• Work instruction
After locating the line with "Quantity (333, 354)" in the data that follows, return it and every later line exactly, up to and including the line with "Best Price Guarantee (179, 2190)".

• Data extracts
--- START ---
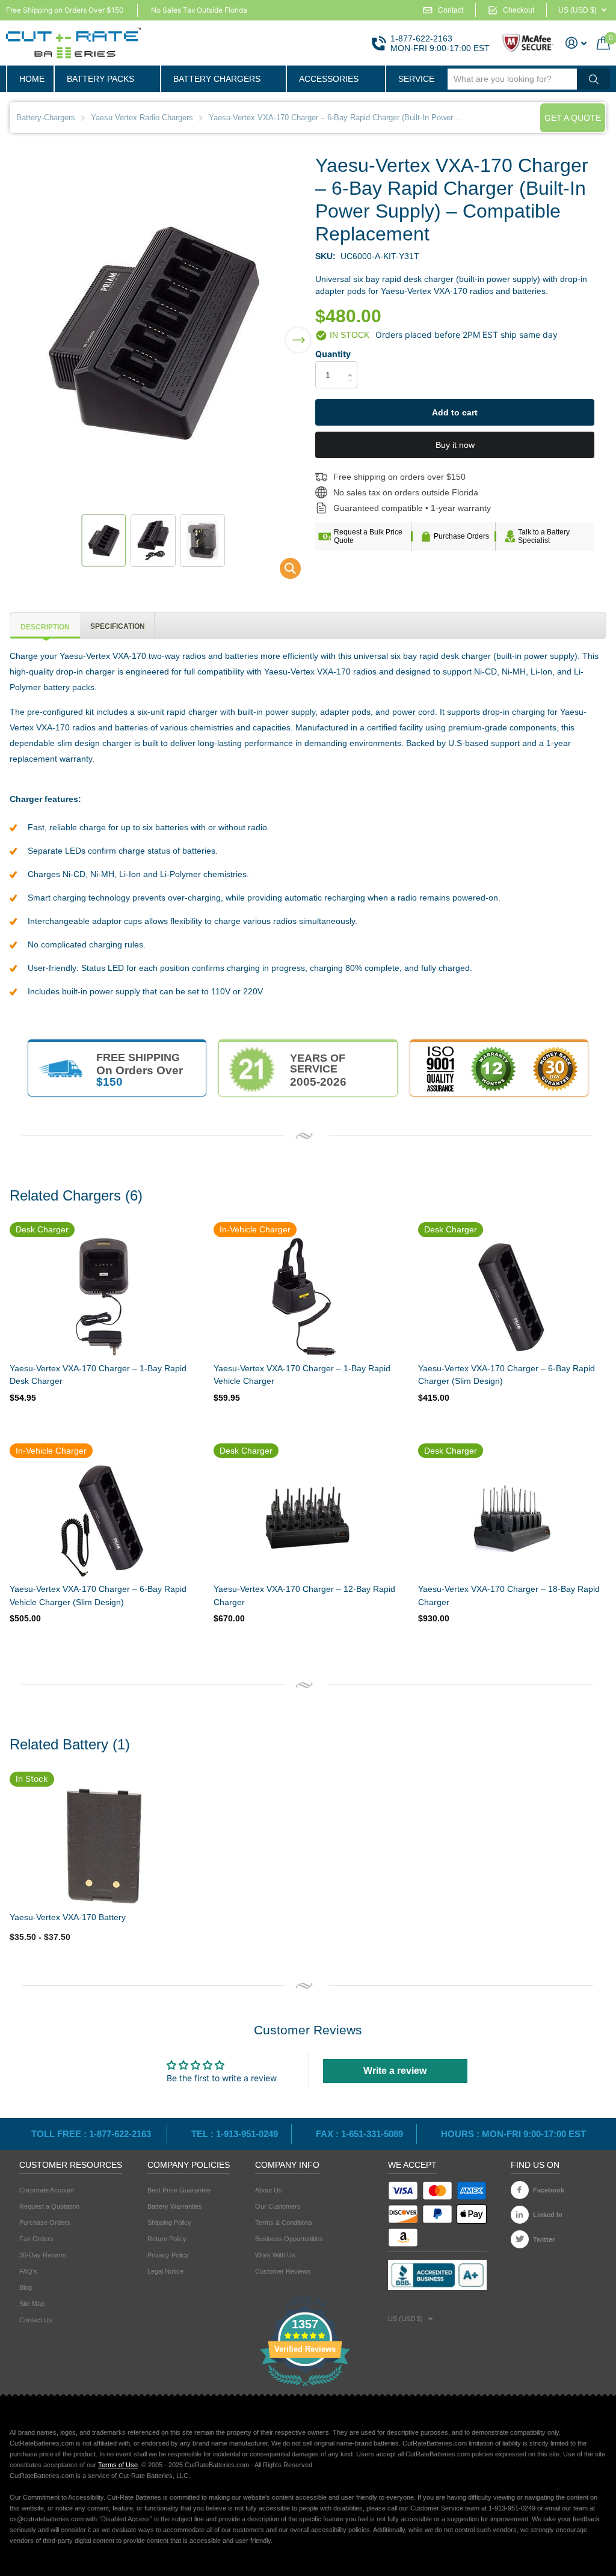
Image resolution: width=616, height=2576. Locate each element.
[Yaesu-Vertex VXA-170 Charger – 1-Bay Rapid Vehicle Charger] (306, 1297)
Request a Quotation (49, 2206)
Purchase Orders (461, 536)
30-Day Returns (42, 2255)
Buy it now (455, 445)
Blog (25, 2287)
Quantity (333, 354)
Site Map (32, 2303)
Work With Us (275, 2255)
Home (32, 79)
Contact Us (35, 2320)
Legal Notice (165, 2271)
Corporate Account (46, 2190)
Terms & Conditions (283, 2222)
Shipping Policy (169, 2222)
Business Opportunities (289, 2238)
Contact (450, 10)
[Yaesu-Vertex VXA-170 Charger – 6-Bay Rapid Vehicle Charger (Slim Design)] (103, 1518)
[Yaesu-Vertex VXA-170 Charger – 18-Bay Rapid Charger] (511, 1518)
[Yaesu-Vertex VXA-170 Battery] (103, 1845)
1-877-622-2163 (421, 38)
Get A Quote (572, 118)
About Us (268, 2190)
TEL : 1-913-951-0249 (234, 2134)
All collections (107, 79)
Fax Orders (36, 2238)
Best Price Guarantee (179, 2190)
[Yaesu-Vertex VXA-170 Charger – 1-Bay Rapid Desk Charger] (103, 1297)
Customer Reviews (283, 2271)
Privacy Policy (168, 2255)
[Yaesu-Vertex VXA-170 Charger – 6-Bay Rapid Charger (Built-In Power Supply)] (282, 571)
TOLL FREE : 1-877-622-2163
--- END ---
• Reply
Quantity (333, 354)
Site Map (32, 2303)
Work With Us (275, 2255)
Home (32, 79)
Contact Us (35, 2320)
Legal Notice (165, 2271)
Corporate Account (46, 2190)
Terms & Conditions (283, 2222)
Shipping Policy (169, 2222)
Business Opportunities (289, 2238)
Contact (450, 10)
[Yaesu-Vertex VXA-170 Charger – 6-Bay Rapid Vehicle Charger (Slim Design)] (103, 1518)
[Yaesu-Vertex VXA-170 Charger – 18-Bay Rapid Charger] (511, 1518)
[Yaesu-Vertex VXA-170 Battery] (103, 1845)
1-877-622-2163 (421, 38)
Get A Quote (572, 118)
About Us (268, 2190)
TEL : 1-913-951-0249 (234, 2134)
All collections (107, 79)
Fax Orders (36, 2238)
Best Price Guarantee (179, 2190)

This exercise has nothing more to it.